Last updated: 10 March 2026
Privacy policy
In compliance with the General Data Protection Regulation (EU) 2016/679 (GDPR), this policy describes how personal data is processed through this website.
Data controller
The data controller is the person identified in the legal notice.
1. What personal data is collected
The personal data collected depends on each user's interaction with the site:
a) Booking request form
- Full name.
- Email address.
- Phone number (with country code).
- Activity details: date, approximate time, number of adults and children, bike type, equipment requested and optional comments.
b) Contact by email
- Sender's email address.
- Name, if voluntarily provided.
- Any other data included in the message body.
c) Browsing data
If the user accepts analytics cookies, anonymous browsing data is collected (pages visited, session duration, device type) through a self-hosted measurement system located in the European Union. No personal identifiers, full IP addresses or individual browsing profiles are collected.
2. Purpose and legal basis
| Purpose | Legal basis (GDPR) |
|---|---|
| Process bike rental booking requests | Art. 6.1.b — Pre-contractual measures |
| Reply to enquiries received by email | Art. 6.1.f — Legitimate interest |
| Measure website usage (analytics) | Art. 6.1.a — Explicit consent (analytics cookies) |
| Fulfil legal and tax obligations | Art. 6.1.c — Legal obligation |
3. Data recipients
Personal data is not sold, shared or disclosed to third parties for commercial purposes. It is only shared with:
- Bike rental operators: when necessary to process a booking request.
- Web hosting provider: the server storing the site and form data is located in the European Union (Germany).
- Public authorities: when required by law.
4. International data transfers
No personal data is transferred outside the European Economic Area (EEA). The hosting server, analytics system and email service all operate within the EEA.
5. Retention periods
| Data category | Retention period |
|---|---|
| Booking requests | Until the activity is completed, plus the legal claim period (3 years) |
| Email enquiries | Until the enquiry is resolved, plus 1 additional year |
| Web analytics data | Anonymised data — not linked to identifiable individuals |
Once periods expire, data is deleted or irreversibly anonymised.
6. Your rights
Under the GDPR you may exercise the following rights at any time by contacting the email address shown in the data controller section:
- Access: find out what personal data is being processed.

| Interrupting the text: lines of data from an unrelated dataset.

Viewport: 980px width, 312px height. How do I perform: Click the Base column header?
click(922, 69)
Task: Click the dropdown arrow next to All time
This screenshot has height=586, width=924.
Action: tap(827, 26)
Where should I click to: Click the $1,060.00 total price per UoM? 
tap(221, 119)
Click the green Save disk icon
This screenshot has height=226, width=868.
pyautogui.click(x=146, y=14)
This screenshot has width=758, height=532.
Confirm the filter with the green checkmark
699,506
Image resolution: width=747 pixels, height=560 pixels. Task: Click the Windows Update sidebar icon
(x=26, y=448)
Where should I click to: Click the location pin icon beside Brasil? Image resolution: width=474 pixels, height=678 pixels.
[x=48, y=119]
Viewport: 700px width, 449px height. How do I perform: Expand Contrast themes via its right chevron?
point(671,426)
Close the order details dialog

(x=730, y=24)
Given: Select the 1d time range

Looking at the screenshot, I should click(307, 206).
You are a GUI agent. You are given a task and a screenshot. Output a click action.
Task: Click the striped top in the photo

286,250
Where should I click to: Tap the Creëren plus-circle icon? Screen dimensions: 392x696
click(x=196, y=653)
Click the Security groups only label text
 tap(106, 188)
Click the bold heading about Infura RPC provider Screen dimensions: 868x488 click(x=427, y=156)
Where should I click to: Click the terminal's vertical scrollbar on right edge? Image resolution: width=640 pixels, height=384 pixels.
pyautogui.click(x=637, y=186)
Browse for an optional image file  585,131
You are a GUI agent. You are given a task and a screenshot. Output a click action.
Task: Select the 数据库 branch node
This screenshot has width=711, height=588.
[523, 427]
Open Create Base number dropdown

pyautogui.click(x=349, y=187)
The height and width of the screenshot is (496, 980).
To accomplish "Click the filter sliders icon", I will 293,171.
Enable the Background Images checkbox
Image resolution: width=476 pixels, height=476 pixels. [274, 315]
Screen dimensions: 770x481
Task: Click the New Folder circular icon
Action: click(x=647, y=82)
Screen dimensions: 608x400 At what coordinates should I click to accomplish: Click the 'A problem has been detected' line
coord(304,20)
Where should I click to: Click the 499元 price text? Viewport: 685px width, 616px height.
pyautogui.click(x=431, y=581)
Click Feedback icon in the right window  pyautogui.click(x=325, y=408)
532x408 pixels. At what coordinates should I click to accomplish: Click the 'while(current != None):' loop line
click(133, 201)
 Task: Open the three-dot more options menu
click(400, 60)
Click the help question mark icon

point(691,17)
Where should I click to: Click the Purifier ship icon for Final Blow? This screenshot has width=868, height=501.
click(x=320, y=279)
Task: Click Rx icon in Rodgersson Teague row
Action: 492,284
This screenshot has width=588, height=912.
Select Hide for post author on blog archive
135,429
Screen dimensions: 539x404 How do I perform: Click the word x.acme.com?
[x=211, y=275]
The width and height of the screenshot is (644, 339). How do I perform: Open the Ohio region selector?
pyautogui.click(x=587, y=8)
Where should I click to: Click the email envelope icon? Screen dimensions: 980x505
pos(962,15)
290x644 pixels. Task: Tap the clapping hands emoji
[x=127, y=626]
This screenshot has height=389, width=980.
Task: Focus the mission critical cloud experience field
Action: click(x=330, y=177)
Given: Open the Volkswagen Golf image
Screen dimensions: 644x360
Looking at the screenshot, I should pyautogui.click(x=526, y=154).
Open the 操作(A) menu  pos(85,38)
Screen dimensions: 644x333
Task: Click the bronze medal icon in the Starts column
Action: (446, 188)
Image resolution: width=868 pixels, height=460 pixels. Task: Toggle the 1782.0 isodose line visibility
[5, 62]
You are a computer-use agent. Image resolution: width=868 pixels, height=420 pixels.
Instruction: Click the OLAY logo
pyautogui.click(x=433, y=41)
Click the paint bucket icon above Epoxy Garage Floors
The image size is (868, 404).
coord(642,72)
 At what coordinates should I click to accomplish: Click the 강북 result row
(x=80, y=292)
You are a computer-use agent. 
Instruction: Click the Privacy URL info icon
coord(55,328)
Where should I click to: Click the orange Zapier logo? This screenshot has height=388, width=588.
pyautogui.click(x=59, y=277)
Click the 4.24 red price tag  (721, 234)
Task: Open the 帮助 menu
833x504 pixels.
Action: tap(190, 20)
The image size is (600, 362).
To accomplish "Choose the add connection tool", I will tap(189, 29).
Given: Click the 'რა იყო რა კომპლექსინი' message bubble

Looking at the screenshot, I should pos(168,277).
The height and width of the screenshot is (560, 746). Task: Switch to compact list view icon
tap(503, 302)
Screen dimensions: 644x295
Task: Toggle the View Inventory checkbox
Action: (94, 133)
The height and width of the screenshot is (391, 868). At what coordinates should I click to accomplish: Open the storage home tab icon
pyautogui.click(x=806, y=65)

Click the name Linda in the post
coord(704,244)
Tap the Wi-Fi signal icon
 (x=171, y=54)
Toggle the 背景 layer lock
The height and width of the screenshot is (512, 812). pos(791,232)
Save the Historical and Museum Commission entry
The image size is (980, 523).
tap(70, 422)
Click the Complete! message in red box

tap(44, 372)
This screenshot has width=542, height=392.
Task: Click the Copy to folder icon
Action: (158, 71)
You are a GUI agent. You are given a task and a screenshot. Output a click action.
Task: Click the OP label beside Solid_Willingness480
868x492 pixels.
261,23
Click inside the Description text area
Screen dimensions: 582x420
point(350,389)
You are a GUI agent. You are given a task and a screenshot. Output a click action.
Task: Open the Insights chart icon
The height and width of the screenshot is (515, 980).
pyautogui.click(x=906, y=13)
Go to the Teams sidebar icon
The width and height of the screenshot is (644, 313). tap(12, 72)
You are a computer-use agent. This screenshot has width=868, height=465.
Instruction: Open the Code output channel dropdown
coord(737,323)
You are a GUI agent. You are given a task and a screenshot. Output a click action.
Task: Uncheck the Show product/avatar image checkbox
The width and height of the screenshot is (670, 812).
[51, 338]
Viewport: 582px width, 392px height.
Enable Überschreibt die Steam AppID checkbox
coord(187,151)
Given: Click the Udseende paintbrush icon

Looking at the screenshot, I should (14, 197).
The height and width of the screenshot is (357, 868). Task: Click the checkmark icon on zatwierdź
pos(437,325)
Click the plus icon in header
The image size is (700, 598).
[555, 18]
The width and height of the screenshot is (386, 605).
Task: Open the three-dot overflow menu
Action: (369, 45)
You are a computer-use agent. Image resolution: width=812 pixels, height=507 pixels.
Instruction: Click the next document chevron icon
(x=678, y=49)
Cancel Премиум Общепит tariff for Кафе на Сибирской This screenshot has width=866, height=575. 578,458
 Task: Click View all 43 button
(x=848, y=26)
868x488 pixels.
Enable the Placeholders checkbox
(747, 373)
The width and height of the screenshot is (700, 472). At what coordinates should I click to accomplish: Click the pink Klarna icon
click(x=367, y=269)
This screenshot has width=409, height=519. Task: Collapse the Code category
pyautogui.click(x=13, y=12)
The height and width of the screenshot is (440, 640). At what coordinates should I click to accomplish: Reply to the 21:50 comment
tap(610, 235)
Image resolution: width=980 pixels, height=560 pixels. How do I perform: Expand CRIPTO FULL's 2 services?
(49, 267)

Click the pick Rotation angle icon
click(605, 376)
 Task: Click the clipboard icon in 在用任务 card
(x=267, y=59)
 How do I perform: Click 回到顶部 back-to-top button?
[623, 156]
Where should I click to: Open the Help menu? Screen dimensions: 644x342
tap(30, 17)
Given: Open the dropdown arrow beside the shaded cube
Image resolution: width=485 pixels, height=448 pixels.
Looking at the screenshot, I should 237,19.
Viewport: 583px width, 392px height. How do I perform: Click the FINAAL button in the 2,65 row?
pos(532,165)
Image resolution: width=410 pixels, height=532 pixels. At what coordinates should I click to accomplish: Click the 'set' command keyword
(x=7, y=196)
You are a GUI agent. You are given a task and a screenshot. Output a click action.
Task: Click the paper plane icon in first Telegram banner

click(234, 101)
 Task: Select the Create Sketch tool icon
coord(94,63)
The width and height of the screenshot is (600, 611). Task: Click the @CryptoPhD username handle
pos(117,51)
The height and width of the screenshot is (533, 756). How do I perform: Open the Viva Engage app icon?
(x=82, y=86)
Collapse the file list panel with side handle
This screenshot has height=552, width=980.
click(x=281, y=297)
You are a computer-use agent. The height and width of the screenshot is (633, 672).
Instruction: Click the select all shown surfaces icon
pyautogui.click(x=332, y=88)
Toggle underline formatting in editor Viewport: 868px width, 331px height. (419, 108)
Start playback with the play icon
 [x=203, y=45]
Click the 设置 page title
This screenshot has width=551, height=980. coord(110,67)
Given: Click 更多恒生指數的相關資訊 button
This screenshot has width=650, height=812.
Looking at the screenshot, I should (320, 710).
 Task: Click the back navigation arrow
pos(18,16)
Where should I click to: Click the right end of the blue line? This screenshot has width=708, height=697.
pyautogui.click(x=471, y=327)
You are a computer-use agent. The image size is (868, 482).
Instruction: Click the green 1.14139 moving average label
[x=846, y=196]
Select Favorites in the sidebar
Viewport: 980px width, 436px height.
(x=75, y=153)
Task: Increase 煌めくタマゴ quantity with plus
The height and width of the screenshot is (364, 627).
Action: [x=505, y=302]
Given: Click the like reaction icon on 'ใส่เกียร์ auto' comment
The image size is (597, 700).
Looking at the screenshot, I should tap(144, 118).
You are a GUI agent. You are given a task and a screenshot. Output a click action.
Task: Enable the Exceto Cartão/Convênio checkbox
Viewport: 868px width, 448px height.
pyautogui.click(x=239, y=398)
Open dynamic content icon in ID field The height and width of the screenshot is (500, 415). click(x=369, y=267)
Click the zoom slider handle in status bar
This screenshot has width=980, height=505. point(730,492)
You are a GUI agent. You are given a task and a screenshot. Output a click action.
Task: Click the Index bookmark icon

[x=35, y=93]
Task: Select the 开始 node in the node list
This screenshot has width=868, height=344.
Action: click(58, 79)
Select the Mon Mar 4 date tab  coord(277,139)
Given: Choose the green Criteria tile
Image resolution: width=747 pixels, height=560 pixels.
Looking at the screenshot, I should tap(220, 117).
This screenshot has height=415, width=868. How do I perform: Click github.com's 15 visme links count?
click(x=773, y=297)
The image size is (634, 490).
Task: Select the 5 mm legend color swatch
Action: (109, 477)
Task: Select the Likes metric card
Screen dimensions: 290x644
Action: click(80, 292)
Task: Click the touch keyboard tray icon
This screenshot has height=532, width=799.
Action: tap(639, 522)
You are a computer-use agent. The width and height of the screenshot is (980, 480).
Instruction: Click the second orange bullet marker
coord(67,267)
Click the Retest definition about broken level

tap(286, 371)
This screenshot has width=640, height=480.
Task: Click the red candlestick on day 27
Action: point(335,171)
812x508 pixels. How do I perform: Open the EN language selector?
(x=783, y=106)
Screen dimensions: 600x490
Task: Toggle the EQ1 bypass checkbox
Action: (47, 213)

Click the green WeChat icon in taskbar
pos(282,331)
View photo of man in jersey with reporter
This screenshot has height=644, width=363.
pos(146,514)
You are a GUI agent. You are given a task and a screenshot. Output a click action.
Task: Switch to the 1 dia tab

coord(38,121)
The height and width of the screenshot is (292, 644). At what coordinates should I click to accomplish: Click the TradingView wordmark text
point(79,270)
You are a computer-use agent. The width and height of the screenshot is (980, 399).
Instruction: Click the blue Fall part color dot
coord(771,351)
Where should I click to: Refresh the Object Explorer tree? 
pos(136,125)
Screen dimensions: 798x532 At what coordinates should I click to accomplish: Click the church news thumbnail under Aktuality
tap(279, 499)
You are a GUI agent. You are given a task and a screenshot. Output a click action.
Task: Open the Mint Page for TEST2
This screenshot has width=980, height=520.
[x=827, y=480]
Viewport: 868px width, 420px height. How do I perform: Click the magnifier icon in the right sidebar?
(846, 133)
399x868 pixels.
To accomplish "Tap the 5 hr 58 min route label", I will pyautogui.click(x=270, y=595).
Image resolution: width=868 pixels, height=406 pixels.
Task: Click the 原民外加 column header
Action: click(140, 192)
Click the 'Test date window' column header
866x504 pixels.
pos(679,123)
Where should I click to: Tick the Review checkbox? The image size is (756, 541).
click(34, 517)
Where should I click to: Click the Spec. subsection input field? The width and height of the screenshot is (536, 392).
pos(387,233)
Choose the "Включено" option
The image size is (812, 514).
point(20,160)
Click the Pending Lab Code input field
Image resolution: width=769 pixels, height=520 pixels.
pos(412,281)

- Rectification: correct inaccurate or incomplete data.
- Erasure: request deletion of data no longer needed.
- Objection: object to processing in certain circumstances.
- Restriction: request that data use be limited.
- Portability: receive your data in a structured, commonly used format.
- Withdrawal of consent: withdraw consent at any time without affecting the lawfulness of prior processing.
To exercise any of these rights, send an email stating which right you wish to exercise and attach a copy of your identity document (or equivalent) for verification. A response will be provided within one month at most.
7. Right to lodge a complaint
If you believe the processing of your data does not comply with applicable regulations, you may contact us at [email protected] and we will address your request. You also have the right to lodge a complaint with the competent supervisory authority for data protection.
8. Security measures
Appropriate technical and organisational measures are applied, including:
- Encrypted communications via HTTPS/TLS.
- Restricted access to the server and stored data.
- Regular backups.
- Self-hosted web analytics system within the EEA, with no data transfers to third countries.
9. Children's data
This website is not aimed at children under 14. No data is intentionally collected from minors. If you are a parent or guardian and believe a child has submitted data without your consent, please contact us so we can delete it.
10. Cookies
Cookie usage is described in detail in the cookie policy.
11. Changes to this policy
This policy may be updated to reflect regulatory changes or variations in data processing. The date of the last update is shown at the top of the page. We recommend reviewing it periodically.